Given that the Maori Party was originally formed to get rid of the hated foreshore and seabed legislation, the chance to achieve this and to get customary title through the courts is one which, while not ideal for all iwi, should still be firmly grasped.
And so far, there does seem to be goodwill.
The Dominion Post looks at Labour’s plans for Wellington City Council:
The Labour Party has announced it will relaunch itself into local body politics, and put up a slate of council candidates as well as, perhaps, someone for mayor.
So Labour want to take over the Council. I’m tempted to joke that at least it makes it easy to know who not to vote for, but in fact I don’t vote purely on ideological lines for local bodies. I regard (for example) that Ray Ahipene-Mercer does a good job as a Councillor, and he is left of centre. Celia Stephanie Cook also does a reasonable job, and she is Green.
Does Wellington want local body politics to return to tribal affiliations? Would that be good for the city?
The answer is “maybe”. Having a stance thrashed out at caucus meetings – which MPs hold regularly – before council meetings might mean that the fractious debate that so marks Wellington City Council disappears. Arguments would happen within the caucus instead.
That might improve the council’s public reputation.
On the other hand, councillors who represent a political party would be subject to the party whip – that is, be forced to toe the party line – or risk being dropped from the party ticket at the next election.
The same might be true, of course, of those who rely on Sir Robert’s patronage when or if they stand in October.
Party politics have their place. That might be around a council table. But cleaving to rigid ideologies is no substitute for considered thought, which is what ratepayers vote councillors into office to provide – especially when Wellington’s future is at stake in a post-Auckland super-city environment.
The over-riding concern of any councillor must surely be what is best for the city they have the honour to represent.
That is not possible for Labour Councillors. I agree a ticket can sometimes be of value, to get a coherent agenda through. But tickets are best as groupings of like minded people, but not as a party that bans Councillors from voting against the majority.
Labour has specific rules on local body elections.
- Rule 87 bans party members from standing as Independents if Labour contests the election
- Rule 91 requires candidates to sign a pledge that they will vote in line with the Caucus for that local body
So be aware, if you vote for a Labour candidate, you are voting for candidates who are forbidden freedom of opinion on any issue that comes before Council.
The ODT focuses on land in Africa and New Zealand:
During the past two or three years, as many as 20 million hectares of African land, an area equivalent to all the arable farming land in France and worth about $US20 billion-$US30 billion, have been acquired by countries such as Saudi Arabia, Kuwait and China.
These vast tracts have been either bought or leased to grow staple crops, or biofuels, which are then repatriated, says a 2009 Economist magazine article. …
It is partly against this background that attempts to buy up large parcels of New Zealand land should be considered.
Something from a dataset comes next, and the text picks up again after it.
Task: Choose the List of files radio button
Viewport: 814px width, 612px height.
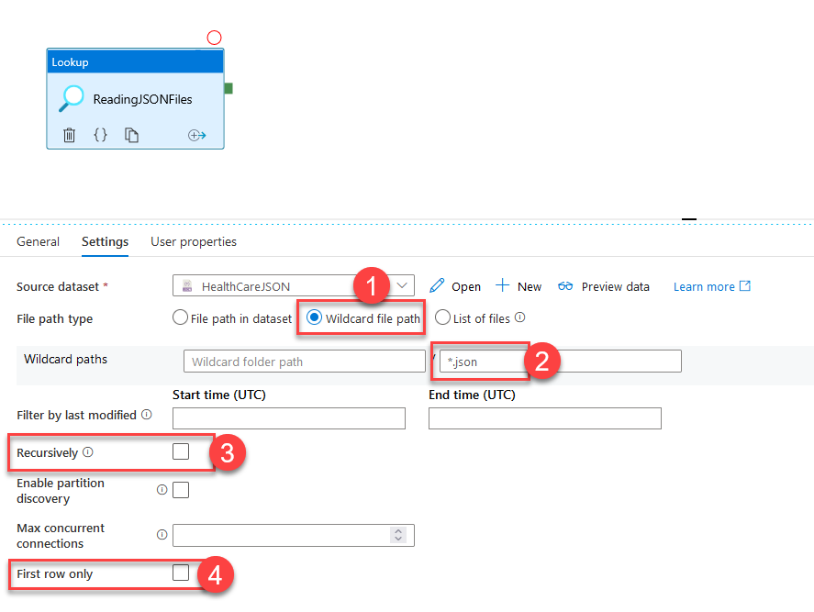Action: click(x=443, y=318)
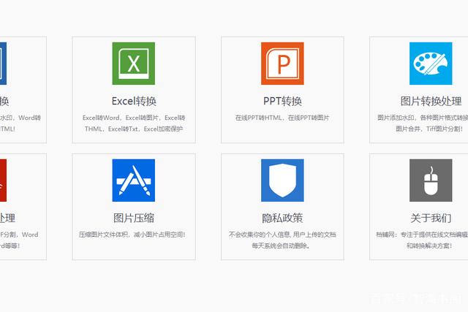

The latest such move came to light on Wednesday when it was reported that a company, Southern Pastures, registered in Auckland, is seeking $500 million from local and offshore investors either to buy outright or controlling shares in farming concerns thoughout the southern hemisphere, but with a bias towards New Zealand. …
Leadership is required, and care needed, to devise policy on how New Zealand will play its part in the food supply chain over the next several decades.
On the one hand, the country requires inward investment to develop further aspects of food production infrastructure; on the other, once the land is gone, it is gone forever.
Measurable gains from such sales will need to be demonstrably substantial and long-lasting before they can be permitted.
If we ban Chinese firms from investing in NZ farms, then we can’t complain if China bans Fonterra from investing in Chinese dairy operations.